PROBLEM REQUIREMENTS> A faithful, word-for-word copy of the data below is required, without pictures.

DATASET EXTRACT START

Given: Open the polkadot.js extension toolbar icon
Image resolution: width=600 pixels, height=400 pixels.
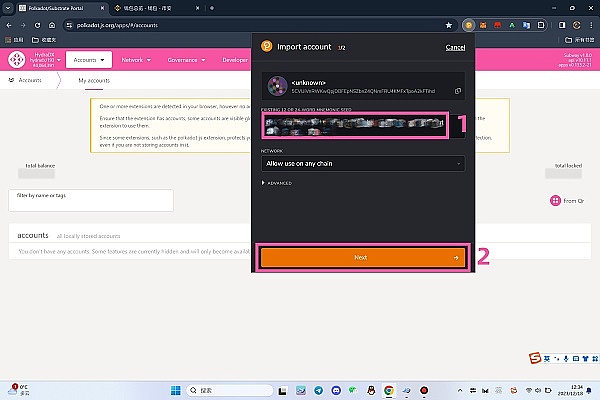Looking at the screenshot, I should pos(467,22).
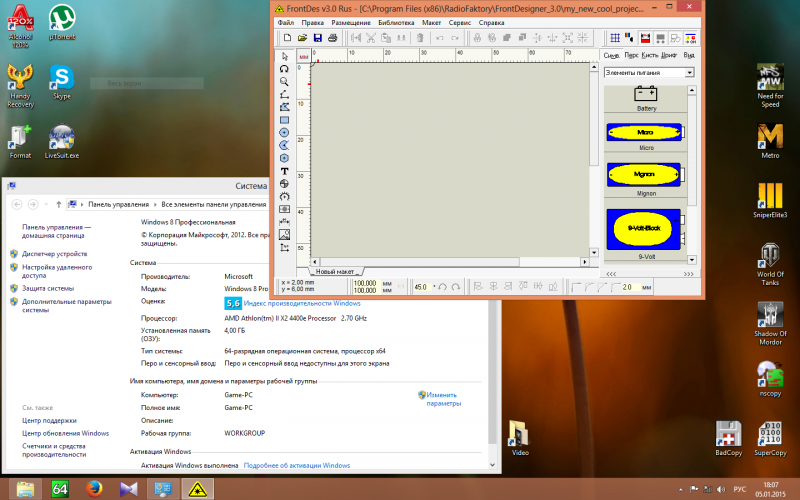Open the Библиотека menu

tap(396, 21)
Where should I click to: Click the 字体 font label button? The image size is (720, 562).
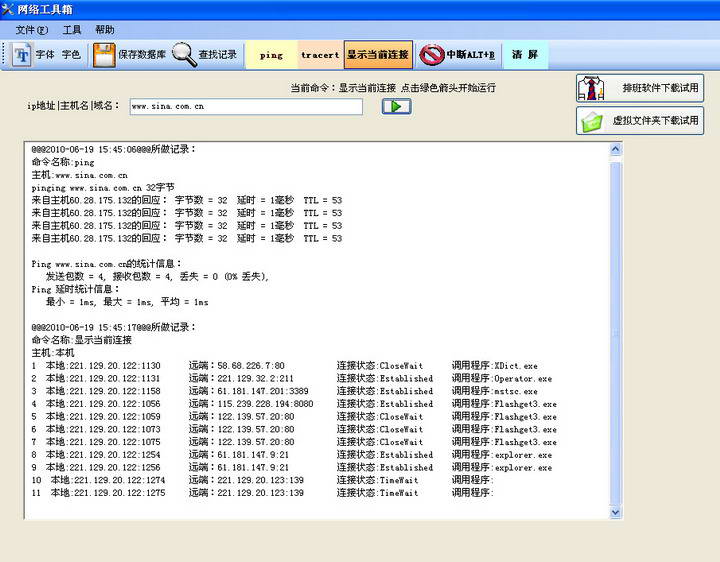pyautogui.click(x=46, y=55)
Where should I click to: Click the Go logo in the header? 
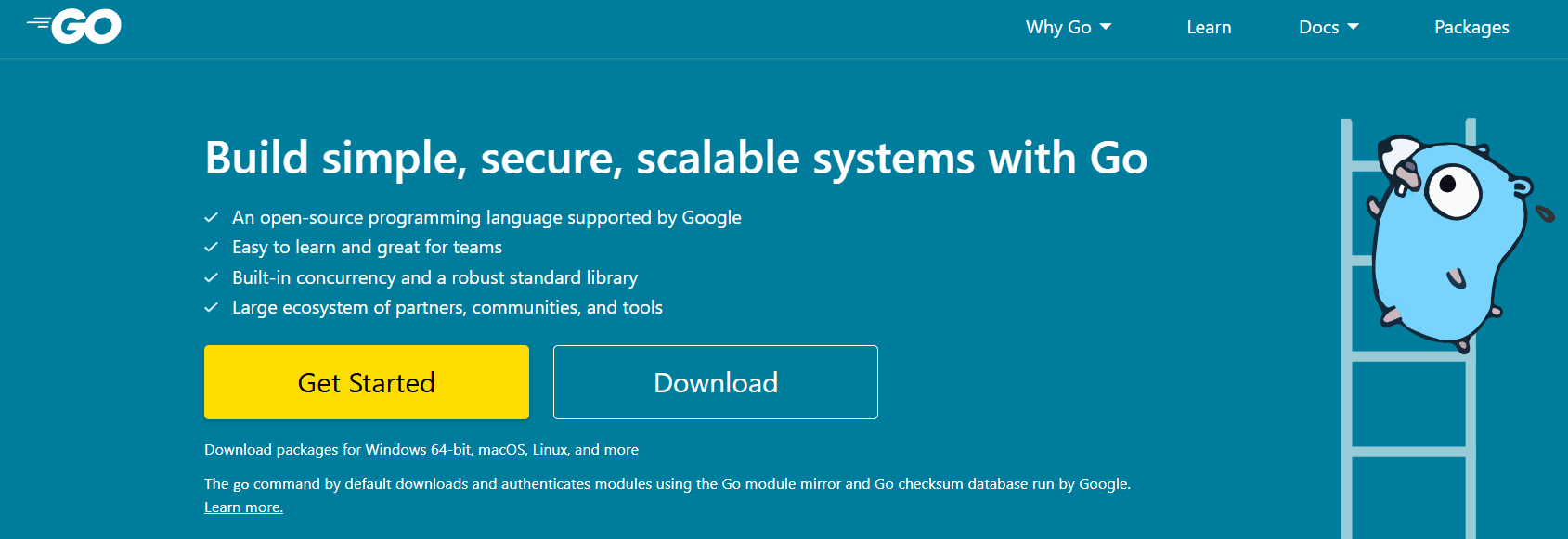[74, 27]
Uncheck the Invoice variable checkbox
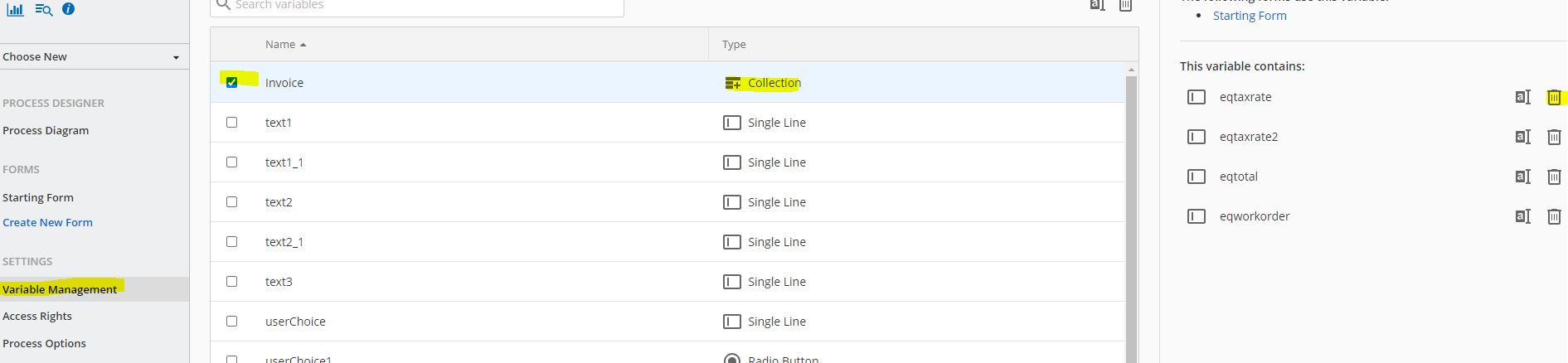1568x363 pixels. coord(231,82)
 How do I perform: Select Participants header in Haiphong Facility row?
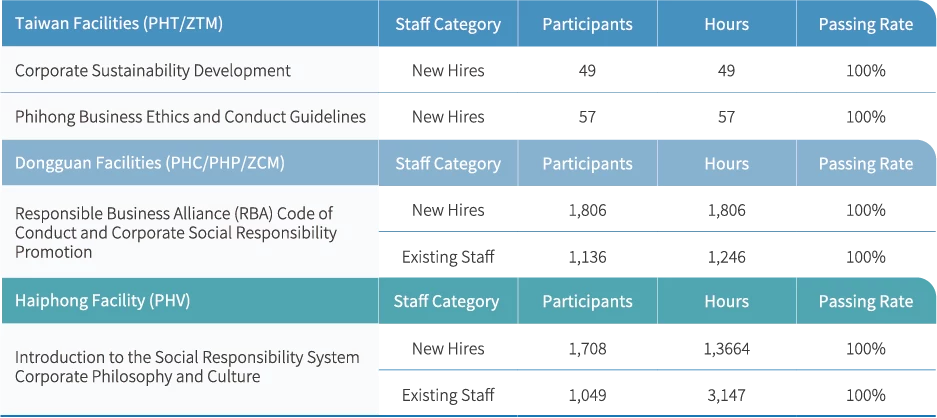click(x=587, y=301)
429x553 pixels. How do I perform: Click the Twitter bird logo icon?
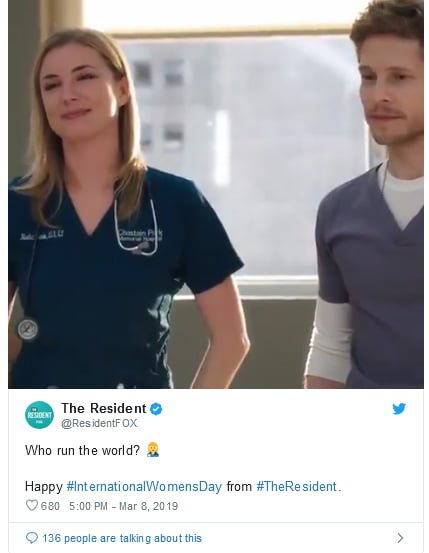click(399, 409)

DATASET EXTRACT END

EXERCISE SOLUTION>
Given: Open the polkadot.js extension toolbar icon
Image resolution: width=600 pixels, height=400 pixels.
Looking at the screenshot, I should pos(467,22).
Open the Библиотека menu

tap(396, 21)
Where should I click to: Click the 字体 font label button? The image size is (720, 562).
pyautogui.click(x=46, y=55)
Where should I click to: Click the Go logo in the header? 
[74, 27]
Uncheck the Invoice variable checkbox
1568x363 pixels. coord(231,82)
 How do I perform: Select Participants header in Haiphong Facility row?
click(x=587, y=301)
429x553 pixels. How do I perform: Click the Twitter bird logo icon?
click(399, 409)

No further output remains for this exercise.